## About this exercise
Print the records below from the first line through the line containing "Select the cell containing 周五输", both included, word for word.

## Dataset extract
━━━━━━━━━━

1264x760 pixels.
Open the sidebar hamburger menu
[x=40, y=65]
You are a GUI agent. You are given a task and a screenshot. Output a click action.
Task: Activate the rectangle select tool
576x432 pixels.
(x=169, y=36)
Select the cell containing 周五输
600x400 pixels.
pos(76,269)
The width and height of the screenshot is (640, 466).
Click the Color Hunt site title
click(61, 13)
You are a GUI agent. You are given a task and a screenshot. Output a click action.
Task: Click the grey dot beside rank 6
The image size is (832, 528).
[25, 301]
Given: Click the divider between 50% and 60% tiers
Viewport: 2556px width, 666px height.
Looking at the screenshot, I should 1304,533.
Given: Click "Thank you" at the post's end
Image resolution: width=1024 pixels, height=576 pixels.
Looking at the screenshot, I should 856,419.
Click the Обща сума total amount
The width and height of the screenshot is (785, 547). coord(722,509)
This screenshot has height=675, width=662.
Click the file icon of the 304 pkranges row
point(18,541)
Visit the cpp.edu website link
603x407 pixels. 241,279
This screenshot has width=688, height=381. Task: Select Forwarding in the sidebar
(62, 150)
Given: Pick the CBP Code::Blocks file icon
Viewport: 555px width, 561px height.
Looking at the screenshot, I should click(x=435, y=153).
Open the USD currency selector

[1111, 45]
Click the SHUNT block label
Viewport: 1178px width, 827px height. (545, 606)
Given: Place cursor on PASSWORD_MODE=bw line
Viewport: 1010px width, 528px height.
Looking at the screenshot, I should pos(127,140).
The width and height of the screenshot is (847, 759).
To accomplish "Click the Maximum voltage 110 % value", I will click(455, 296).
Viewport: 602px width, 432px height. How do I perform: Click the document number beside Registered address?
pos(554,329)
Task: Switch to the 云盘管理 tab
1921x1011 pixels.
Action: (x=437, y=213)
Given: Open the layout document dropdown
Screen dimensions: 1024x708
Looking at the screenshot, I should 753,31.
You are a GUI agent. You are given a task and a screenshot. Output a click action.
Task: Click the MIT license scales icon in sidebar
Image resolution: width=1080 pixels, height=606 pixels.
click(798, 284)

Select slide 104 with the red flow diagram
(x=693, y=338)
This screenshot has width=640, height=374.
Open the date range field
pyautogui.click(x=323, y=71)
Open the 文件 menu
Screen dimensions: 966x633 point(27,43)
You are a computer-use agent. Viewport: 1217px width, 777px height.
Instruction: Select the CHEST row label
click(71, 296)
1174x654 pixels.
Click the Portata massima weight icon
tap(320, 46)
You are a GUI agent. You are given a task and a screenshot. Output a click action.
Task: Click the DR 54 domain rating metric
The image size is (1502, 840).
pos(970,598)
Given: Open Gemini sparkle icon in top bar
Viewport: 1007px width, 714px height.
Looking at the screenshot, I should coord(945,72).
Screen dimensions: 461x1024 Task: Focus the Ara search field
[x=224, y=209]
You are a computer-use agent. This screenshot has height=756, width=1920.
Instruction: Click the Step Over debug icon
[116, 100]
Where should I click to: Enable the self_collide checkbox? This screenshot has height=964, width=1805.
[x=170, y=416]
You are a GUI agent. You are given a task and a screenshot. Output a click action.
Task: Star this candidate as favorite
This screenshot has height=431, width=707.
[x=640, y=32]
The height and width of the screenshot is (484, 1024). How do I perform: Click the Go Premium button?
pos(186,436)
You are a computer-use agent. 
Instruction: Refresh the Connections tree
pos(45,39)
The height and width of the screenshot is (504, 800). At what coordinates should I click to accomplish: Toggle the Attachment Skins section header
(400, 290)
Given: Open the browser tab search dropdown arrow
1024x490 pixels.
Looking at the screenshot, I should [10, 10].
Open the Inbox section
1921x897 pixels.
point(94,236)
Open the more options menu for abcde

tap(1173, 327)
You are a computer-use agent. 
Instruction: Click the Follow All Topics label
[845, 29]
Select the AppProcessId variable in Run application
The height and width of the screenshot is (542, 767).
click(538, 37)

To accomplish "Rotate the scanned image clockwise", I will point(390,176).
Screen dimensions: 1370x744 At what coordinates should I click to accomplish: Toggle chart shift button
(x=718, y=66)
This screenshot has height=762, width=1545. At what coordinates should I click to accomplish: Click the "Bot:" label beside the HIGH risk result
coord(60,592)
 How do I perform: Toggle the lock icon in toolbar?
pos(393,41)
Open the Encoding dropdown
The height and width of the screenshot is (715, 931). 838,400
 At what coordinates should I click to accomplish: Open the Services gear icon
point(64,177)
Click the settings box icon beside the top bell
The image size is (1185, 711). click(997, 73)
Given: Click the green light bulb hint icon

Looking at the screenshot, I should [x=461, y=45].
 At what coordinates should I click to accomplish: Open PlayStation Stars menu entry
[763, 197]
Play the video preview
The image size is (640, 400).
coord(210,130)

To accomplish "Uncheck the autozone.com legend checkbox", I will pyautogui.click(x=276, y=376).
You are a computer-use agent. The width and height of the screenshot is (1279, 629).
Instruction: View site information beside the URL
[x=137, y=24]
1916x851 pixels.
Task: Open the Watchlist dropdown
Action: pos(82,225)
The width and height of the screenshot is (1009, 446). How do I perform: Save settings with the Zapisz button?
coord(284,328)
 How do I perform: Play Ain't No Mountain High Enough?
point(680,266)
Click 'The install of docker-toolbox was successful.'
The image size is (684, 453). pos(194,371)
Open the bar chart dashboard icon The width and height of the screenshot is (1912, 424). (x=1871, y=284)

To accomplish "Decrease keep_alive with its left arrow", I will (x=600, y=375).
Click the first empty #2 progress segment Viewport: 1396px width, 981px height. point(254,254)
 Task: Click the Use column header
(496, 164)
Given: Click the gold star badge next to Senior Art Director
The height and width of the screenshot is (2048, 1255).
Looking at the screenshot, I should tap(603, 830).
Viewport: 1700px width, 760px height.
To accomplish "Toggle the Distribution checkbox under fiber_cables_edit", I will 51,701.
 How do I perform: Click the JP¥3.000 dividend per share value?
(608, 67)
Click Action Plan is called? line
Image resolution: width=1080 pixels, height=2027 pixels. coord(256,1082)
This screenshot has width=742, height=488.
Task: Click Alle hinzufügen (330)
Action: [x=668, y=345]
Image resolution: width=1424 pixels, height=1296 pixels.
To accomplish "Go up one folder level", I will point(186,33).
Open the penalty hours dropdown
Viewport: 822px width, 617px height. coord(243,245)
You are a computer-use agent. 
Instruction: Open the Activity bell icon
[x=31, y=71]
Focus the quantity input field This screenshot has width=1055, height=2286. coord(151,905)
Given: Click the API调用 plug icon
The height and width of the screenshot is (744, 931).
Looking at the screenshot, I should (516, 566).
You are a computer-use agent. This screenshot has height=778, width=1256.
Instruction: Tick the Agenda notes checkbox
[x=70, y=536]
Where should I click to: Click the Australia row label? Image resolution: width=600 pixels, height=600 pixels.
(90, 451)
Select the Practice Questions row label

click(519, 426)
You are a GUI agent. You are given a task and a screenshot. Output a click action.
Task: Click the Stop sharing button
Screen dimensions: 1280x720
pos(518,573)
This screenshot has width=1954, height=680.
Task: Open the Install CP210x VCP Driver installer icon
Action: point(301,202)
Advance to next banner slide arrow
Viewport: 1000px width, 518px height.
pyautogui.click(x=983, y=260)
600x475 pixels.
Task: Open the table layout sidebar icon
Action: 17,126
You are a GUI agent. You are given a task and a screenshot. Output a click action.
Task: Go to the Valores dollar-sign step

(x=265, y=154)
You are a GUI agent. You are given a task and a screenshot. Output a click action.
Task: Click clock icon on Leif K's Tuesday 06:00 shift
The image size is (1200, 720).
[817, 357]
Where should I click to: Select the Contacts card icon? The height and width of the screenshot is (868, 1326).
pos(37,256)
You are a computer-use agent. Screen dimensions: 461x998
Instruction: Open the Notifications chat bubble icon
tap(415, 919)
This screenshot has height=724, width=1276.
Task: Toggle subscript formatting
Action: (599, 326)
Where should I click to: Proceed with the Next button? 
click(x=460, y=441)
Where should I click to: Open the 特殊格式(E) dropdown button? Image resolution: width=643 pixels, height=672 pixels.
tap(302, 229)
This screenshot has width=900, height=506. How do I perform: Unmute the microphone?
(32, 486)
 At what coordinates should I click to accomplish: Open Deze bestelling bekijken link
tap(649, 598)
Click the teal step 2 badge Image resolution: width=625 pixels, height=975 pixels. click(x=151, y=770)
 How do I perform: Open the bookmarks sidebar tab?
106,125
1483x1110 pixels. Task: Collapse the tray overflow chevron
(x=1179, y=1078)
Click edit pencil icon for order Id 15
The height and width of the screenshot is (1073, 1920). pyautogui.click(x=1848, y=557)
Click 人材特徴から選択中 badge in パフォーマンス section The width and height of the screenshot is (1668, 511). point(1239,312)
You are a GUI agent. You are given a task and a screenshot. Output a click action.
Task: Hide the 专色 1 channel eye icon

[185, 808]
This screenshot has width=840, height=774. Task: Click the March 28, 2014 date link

━━━━━━━━━━

## Answer area
1264x760 pixels.
Open the sidebar hamburger menu
[x=40, y=65]
You are a GUI agent. You are given a task and a screenshot. Output a click action.
Task: Activate the rectangle select tool
576x432 pixels.
(x=169, y=36)
Select the cell containing 周五输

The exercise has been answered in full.